─── Task inputs

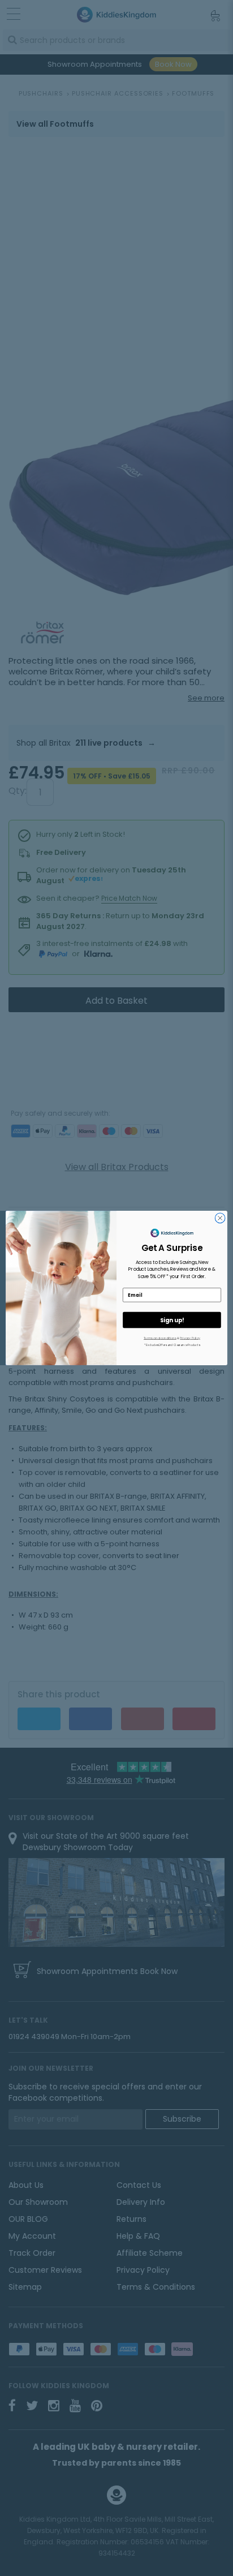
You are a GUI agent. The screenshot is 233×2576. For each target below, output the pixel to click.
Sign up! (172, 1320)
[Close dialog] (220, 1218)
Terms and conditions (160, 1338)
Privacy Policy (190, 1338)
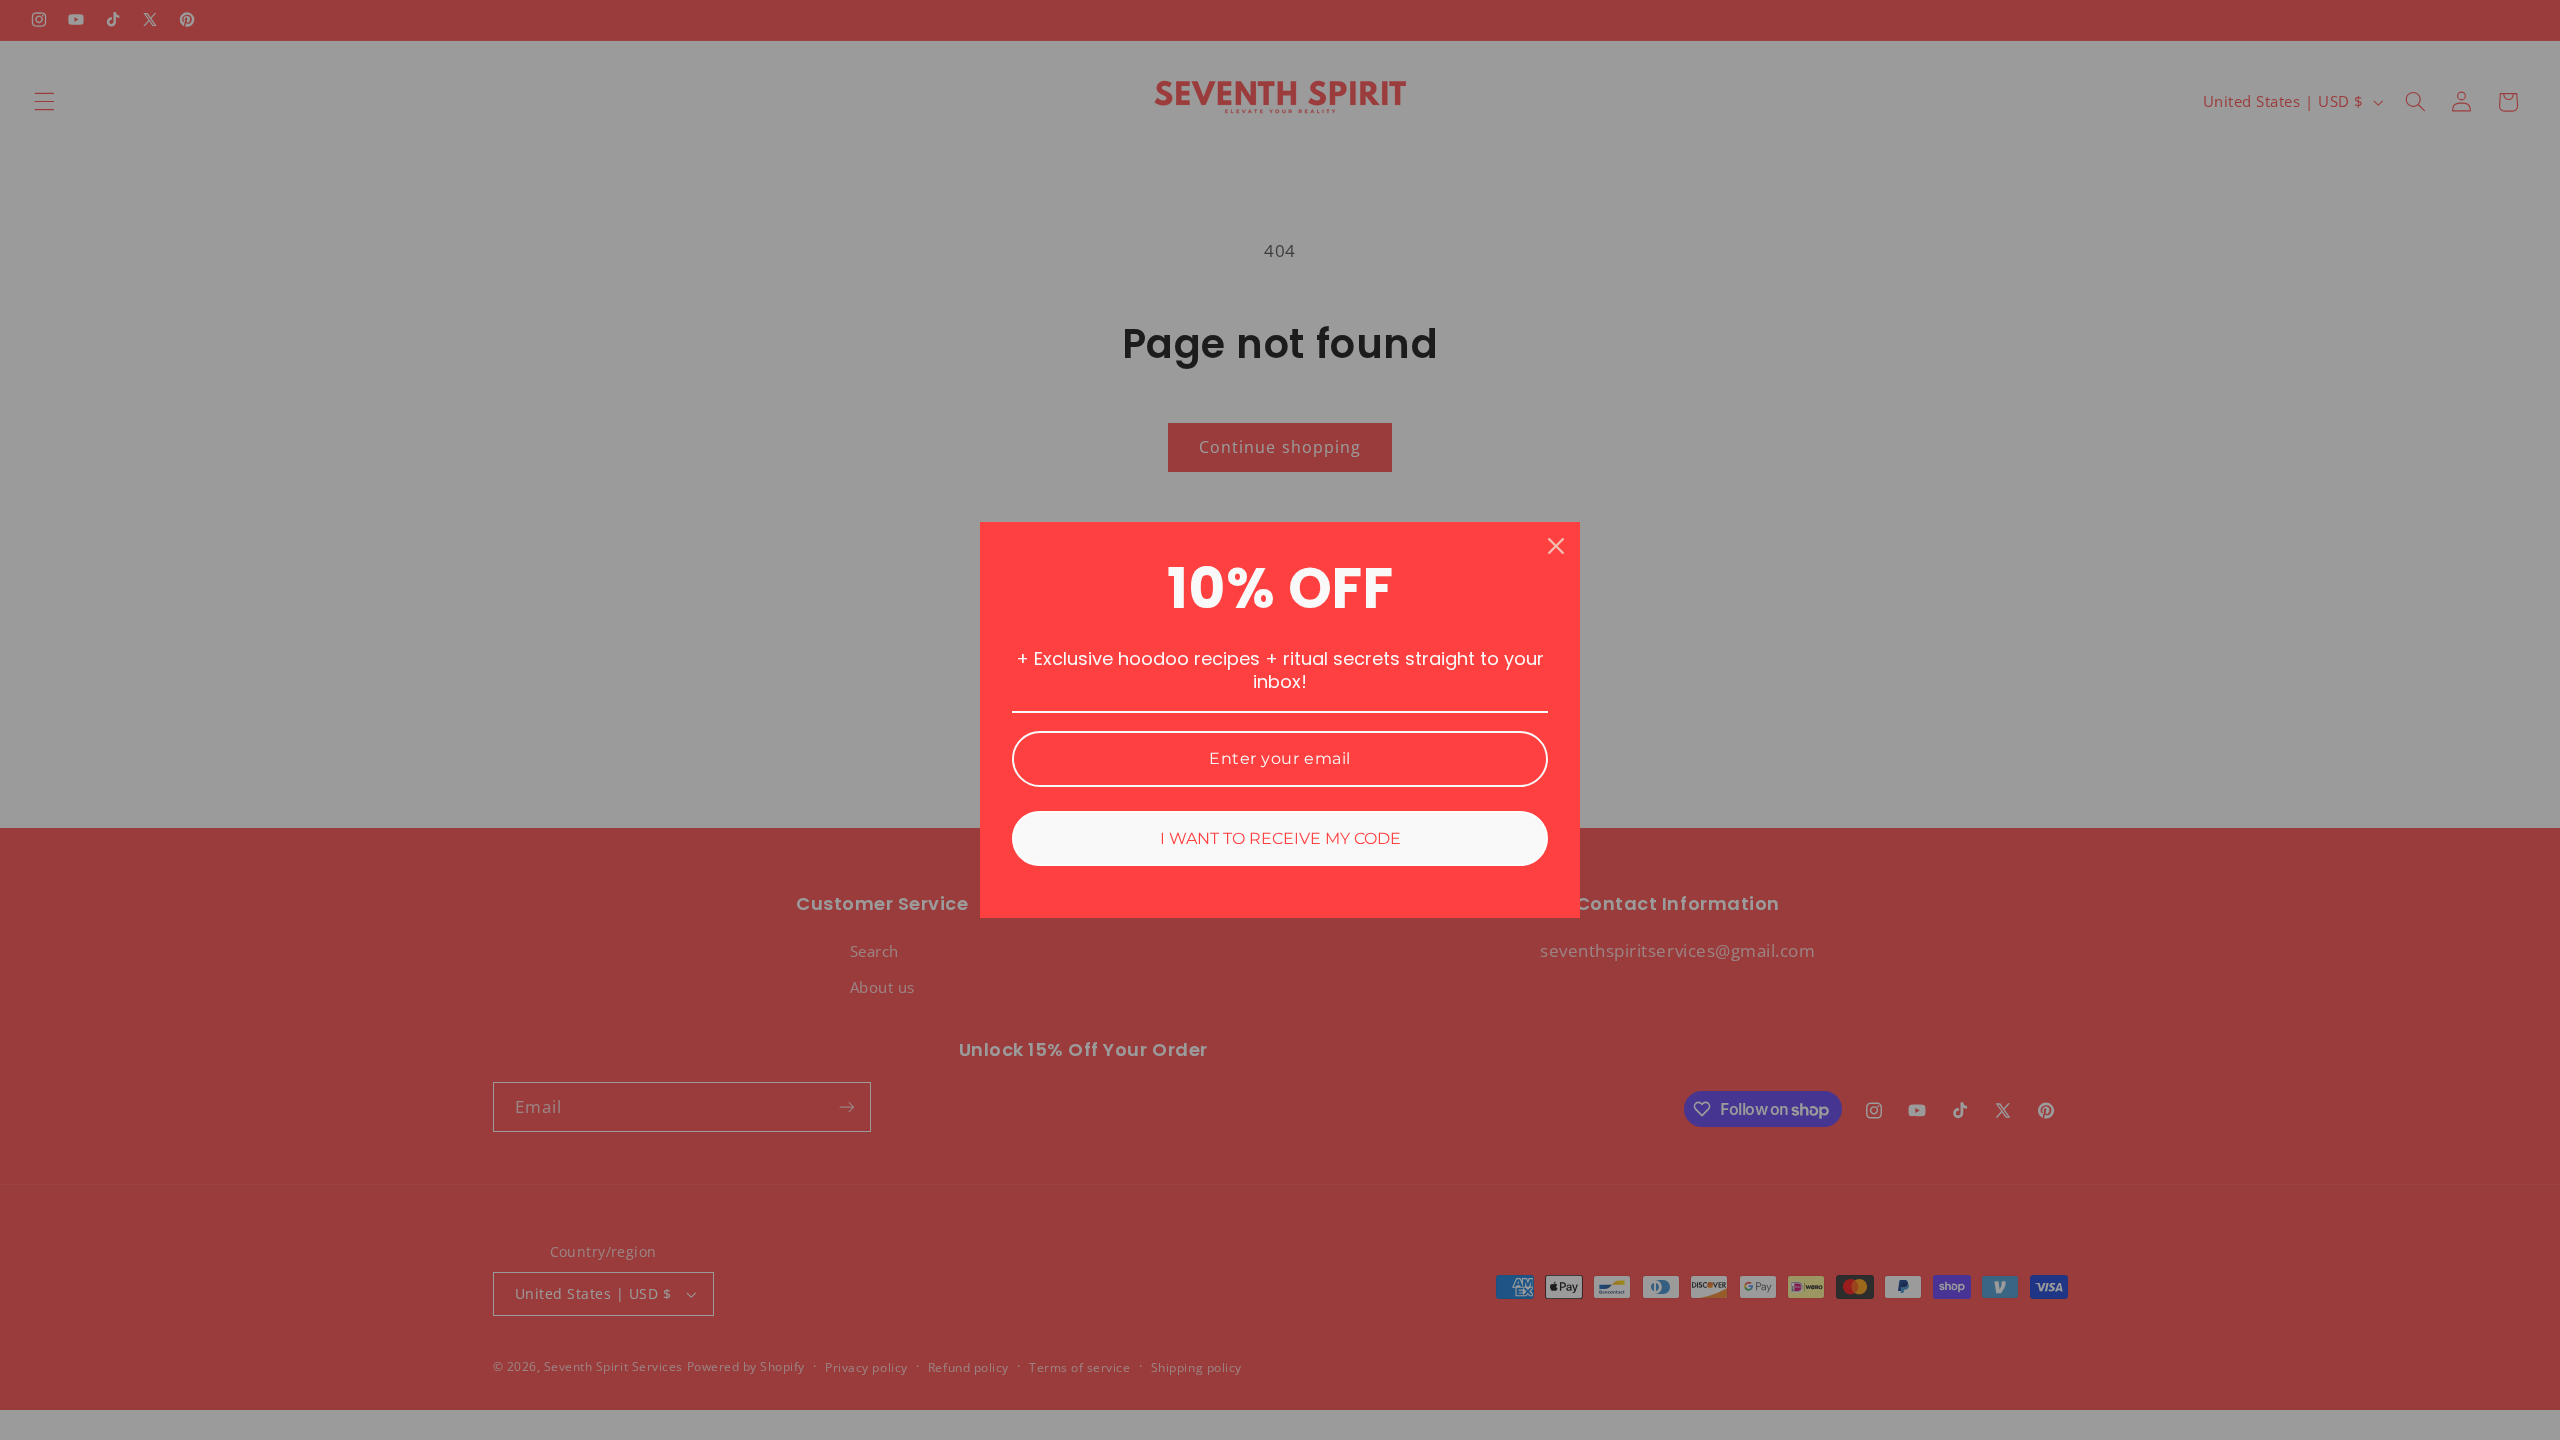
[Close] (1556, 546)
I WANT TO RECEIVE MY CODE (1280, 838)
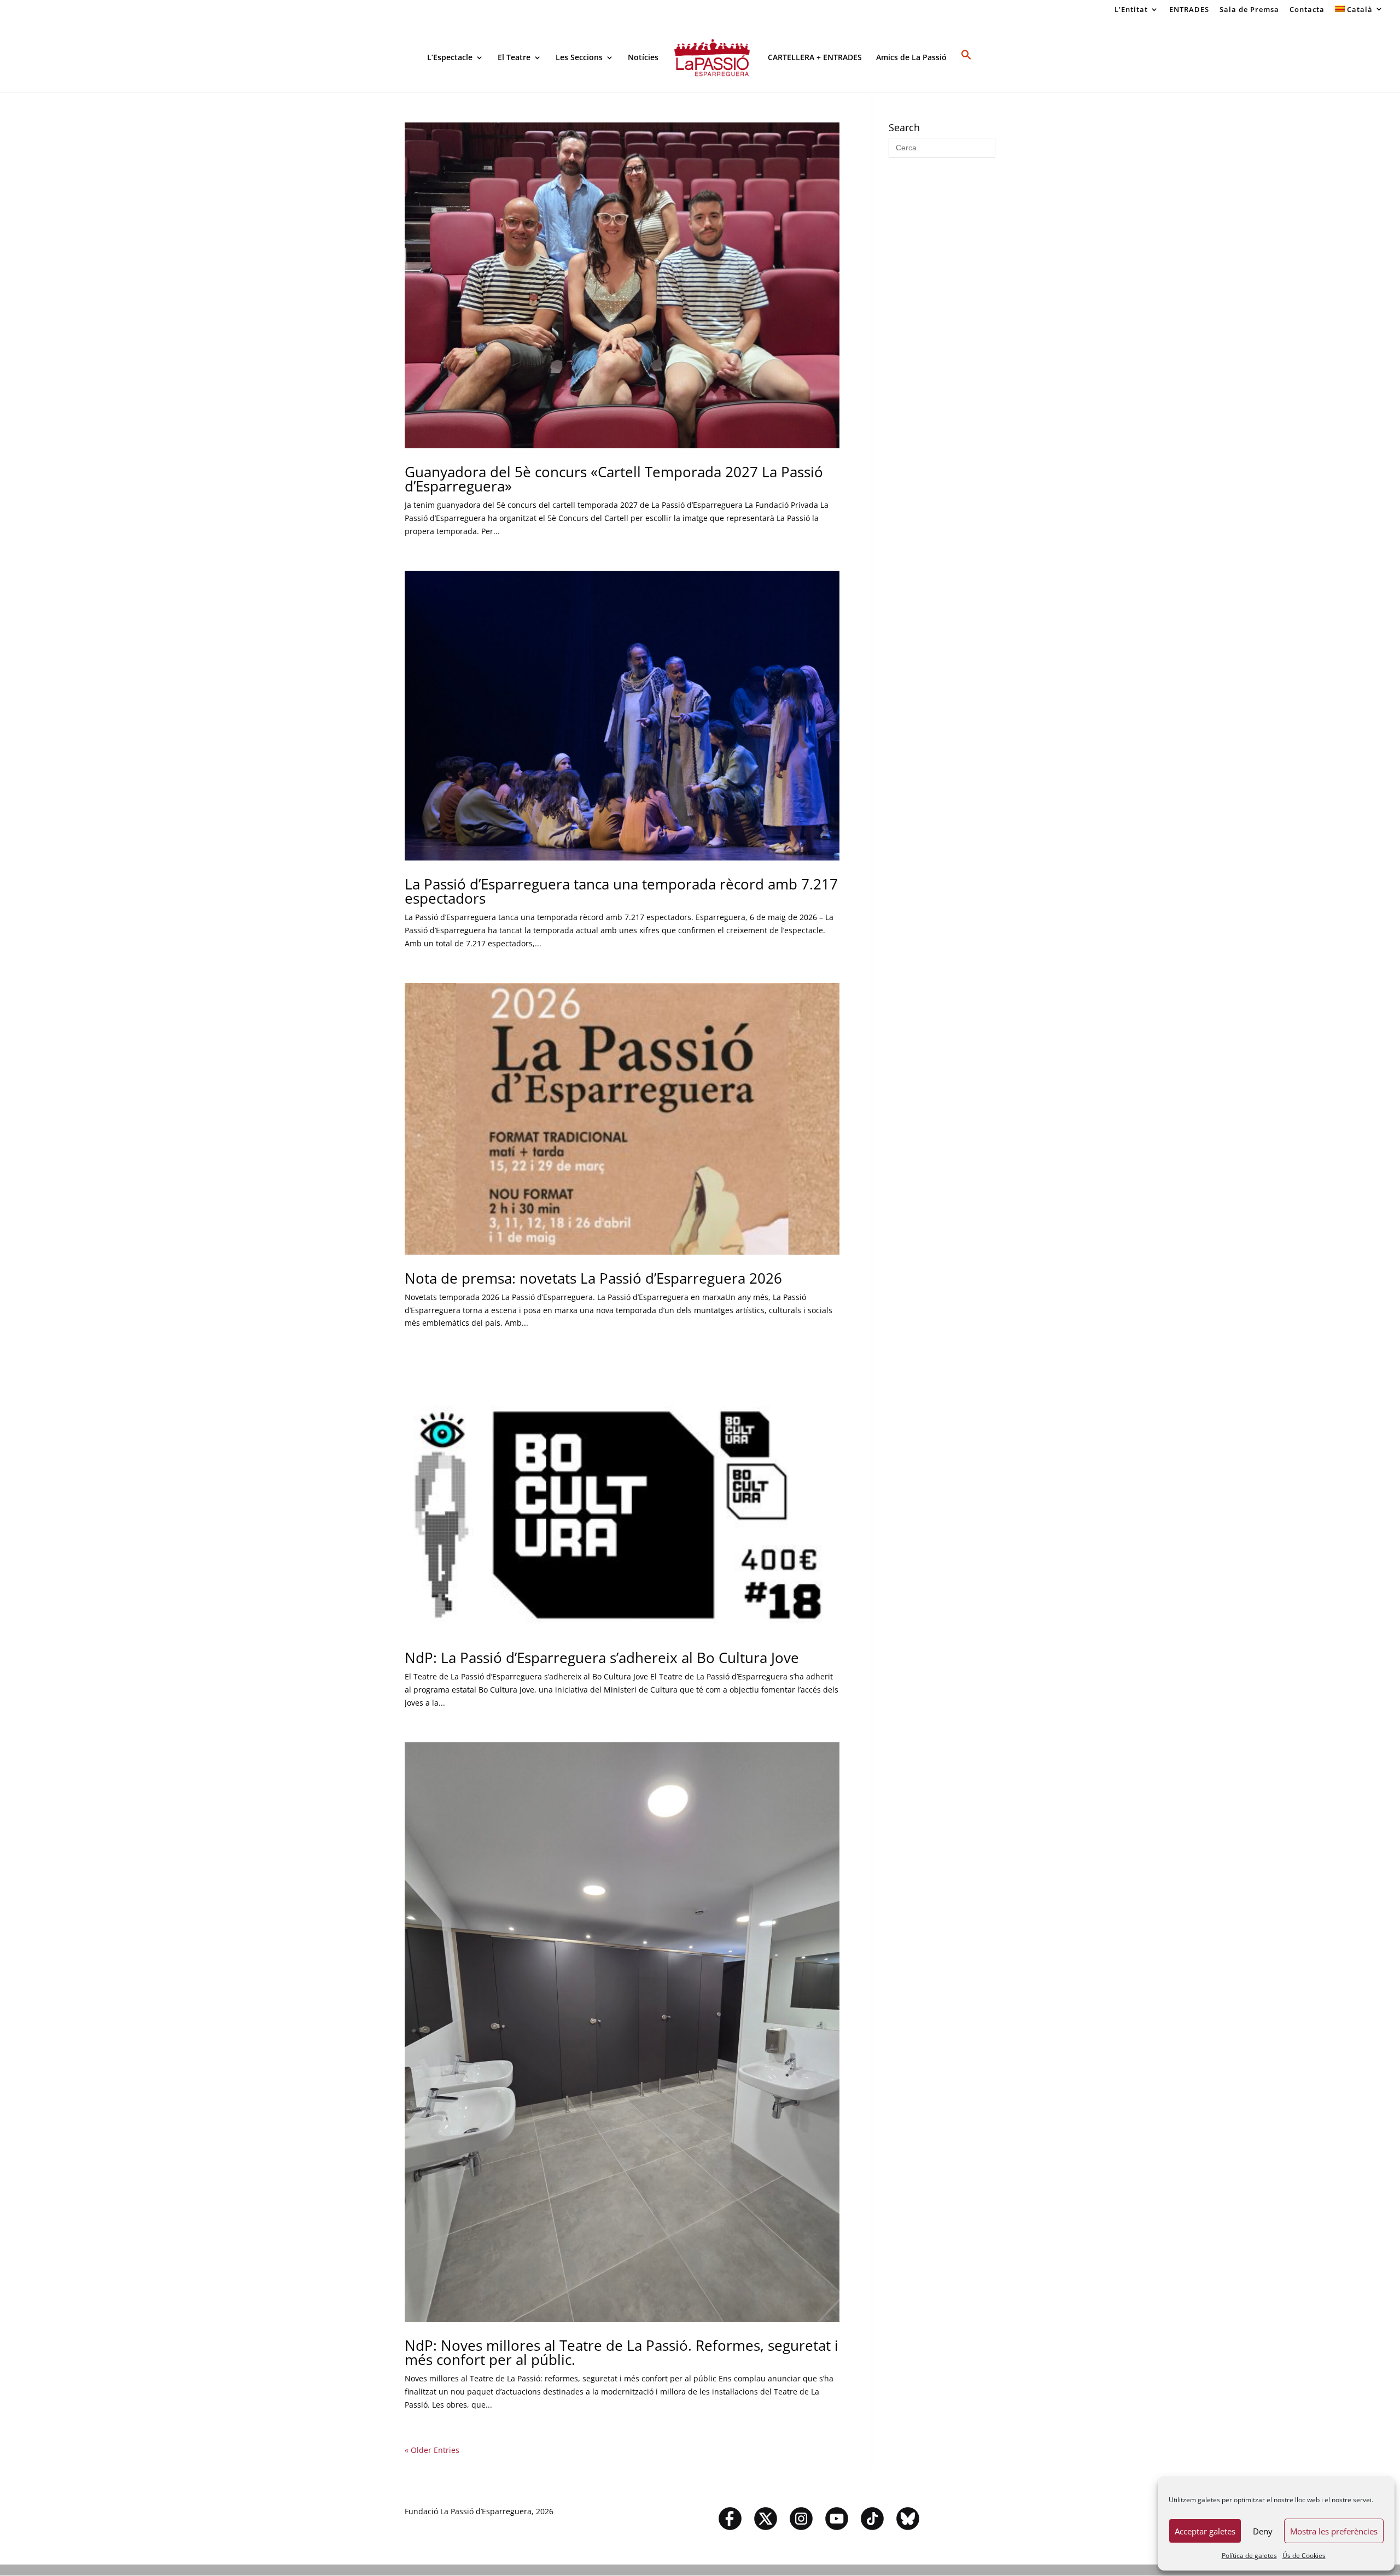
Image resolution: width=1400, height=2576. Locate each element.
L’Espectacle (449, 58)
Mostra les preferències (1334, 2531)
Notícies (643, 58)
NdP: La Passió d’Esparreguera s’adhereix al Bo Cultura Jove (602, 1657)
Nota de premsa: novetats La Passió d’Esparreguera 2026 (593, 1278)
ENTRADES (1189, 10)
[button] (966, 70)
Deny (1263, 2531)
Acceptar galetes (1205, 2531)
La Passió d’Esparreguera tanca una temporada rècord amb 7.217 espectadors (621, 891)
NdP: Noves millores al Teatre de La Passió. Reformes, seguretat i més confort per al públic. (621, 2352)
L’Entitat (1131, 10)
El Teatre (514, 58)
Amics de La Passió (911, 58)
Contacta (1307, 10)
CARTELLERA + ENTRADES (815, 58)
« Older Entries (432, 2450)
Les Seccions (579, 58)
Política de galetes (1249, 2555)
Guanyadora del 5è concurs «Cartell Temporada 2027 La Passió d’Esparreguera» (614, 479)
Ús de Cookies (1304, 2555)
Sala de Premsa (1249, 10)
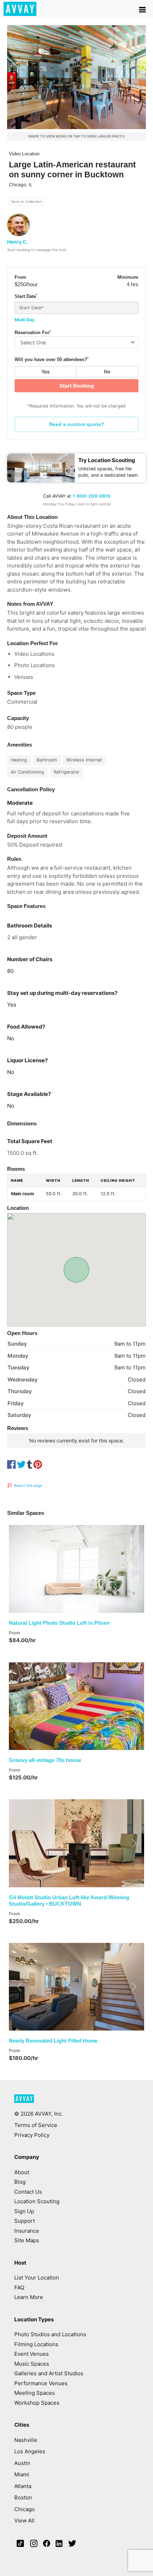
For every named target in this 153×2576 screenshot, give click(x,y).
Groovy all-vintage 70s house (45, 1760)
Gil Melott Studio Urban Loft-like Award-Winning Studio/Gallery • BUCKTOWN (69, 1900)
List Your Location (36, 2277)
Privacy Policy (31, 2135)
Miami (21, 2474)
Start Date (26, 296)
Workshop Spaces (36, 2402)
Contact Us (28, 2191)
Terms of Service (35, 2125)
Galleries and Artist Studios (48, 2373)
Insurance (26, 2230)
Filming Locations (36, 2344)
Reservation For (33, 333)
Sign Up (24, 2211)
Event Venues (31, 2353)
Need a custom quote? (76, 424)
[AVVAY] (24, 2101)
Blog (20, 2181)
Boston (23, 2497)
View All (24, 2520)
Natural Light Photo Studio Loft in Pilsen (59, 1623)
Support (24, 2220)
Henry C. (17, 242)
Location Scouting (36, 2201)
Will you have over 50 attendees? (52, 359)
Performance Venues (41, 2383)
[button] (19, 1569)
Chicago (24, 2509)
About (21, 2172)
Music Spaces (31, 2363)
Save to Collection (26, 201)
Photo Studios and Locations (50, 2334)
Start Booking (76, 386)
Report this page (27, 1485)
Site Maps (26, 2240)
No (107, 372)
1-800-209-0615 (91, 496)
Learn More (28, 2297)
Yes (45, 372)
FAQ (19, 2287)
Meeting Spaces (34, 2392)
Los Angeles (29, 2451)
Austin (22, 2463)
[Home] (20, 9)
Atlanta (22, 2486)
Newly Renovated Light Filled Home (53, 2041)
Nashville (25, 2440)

──────

» **Task brief**: The lines to return are those with the string "Light" in them; copy each from the entries above.

» **Result of the exercise**:
Natural Light Photo Studio Loft in Pilsen (59, 1623)
Newly Renovated Light Filled Home (53, 2041)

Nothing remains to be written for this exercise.